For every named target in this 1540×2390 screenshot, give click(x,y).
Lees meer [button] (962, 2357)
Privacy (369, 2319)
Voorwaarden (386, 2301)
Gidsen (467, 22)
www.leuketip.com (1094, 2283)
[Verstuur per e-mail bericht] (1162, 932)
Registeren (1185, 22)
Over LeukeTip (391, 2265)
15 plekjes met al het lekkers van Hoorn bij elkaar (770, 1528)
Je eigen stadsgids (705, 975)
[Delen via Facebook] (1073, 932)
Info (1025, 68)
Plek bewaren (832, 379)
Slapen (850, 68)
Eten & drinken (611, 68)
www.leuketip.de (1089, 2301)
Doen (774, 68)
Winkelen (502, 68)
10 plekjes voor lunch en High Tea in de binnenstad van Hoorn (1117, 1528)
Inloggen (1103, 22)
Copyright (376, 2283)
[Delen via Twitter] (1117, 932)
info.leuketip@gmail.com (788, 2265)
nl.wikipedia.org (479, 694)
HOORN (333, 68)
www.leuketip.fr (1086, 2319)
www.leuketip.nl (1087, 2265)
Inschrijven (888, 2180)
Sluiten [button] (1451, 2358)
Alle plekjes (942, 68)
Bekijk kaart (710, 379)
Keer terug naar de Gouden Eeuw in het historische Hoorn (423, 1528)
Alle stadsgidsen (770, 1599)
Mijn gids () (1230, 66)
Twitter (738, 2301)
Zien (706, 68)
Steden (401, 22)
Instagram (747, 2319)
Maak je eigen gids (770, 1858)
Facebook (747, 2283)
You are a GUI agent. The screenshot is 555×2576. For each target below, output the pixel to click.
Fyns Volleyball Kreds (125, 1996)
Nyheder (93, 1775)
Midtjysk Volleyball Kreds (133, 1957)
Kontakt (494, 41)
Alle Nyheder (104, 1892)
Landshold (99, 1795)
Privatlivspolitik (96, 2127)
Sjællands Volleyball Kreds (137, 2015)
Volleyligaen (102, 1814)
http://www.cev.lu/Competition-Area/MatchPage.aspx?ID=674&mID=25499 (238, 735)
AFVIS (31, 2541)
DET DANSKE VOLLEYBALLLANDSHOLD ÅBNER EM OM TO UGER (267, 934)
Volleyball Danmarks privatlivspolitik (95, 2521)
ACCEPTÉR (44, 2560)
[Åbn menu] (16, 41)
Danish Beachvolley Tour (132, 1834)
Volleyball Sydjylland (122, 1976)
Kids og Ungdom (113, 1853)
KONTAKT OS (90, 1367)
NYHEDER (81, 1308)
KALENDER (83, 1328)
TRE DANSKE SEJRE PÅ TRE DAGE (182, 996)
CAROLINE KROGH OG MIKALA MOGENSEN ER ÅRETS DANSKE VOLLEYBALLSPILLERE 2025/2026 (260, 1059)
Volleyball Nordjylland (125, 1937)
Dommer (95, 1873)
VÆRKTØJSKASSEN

____________

Copy every entry exactly; no part may be left out.

For every named target in this 1540×2390 screenshot, give click(x,y).
Lees meer [button] (962, 2357)
Privacy (369, 2319)
Voorwaarden (386, 2301)
Gidsen (467, 22)
www.leuketip.com (1094, 2283)
[Verstuur per e-mail bericht] (1162, 932)
Registeren (1185, 22)
Over LeukeTip (391, 2265)
15 plekjes met al het lekkers van Hoorn bij elkaar (770, 1528)
Je eigen stadsgids (705, 975)
[Delen via Facebook] (1073, 932)
Info (1025, 68)
Plek bewaren (832, 379)
Slapen (850, 68)
Eten & drinken (611, 68)
www.leuketip.de (1089, 2301)
Doen (774, 68)
Winkelen (502, 68)
10 plekjes voor lunch en High Tea in de binnenstad van Hoorn (1117, 1528)
Inloggen (1103, 22)
Copyright (376, 2283)
[Delen via Twitter] (1117, 932)
info.leuketip@gmail.com (788, 2265)
nl.wikipedia.org (479, 694)
HOORN (333, 68)
www.leuketip.fr (1086, 2319)
www.leuketip.nl (1087, 2265)
Inschrijven (888, 2180)
Sluiten [button] (1451, 2358)
Alle plekjes (942, 68)
Bekijk kaart (710, 379)
Keer terug naar de Gouden Eeuw in het historische Hoorn (423, 1528)
Alle stadsgidsen (770, 1599)
Mijn gids () (1230, 66)
Twitter (738, 2301)
Zien (706, 68)
Steden (401, 22)
Instagram (747, 2319)
Maak je eigen gids (770, 1858)
Facebook (747, 2283)
You are a GUI agent. The screenshot is 555×2576. For each target below, output the pixel to click.
Fyns Volleyball Kreds (125, 1996)
Nyheder (93, 1775)
Midtjysk Volleyball Kreds (133, 1957)
Kontakt (494, 41)
Alle Nyheder (104, 1892)
Landshold (99, 1795)
Privatlivspolitik (96, 2127)
Sjællands Volleyball Kreds (137, 2015)
Volleyligaen (102, 1814)
http://www.cev.lu/Competition-Area/MatchPage.aspx?ID=674&mID=25499 (238, 735)
AFVIS (31, 2541)
DET DANSKE VOLLEYBALLLANDSHOLD ÅBNER EM OM TO UGER (267, 934)
Volleyball Danmarks privatlivspolitik (95, 2521)
ACCEPTÉR (44, 2560)
[Åbn menu] (16, 41)
Danish Beachvolley Tour (132, 1834)
Volleyball Sydjylland (122, 1976)
Kids og Ungdom (113, 1853)
KONTAKT OS (90, 1367)
NYHEDER (81, 1308)
KALENDER (83, 1328)
TRE DANSKE SEJRE PÅ TRE DAGE (182, 996)
CAROLINE KROGH OG MIKALA MOGENSEN ER ÅRETS DANSKE VOLLEYBALLSPILLERE 2025/2026 (260, 1059)
Volleyball Nordjylland (125, 1937)
Dommer (95, 1873)
VÆRKTØJSKASSEN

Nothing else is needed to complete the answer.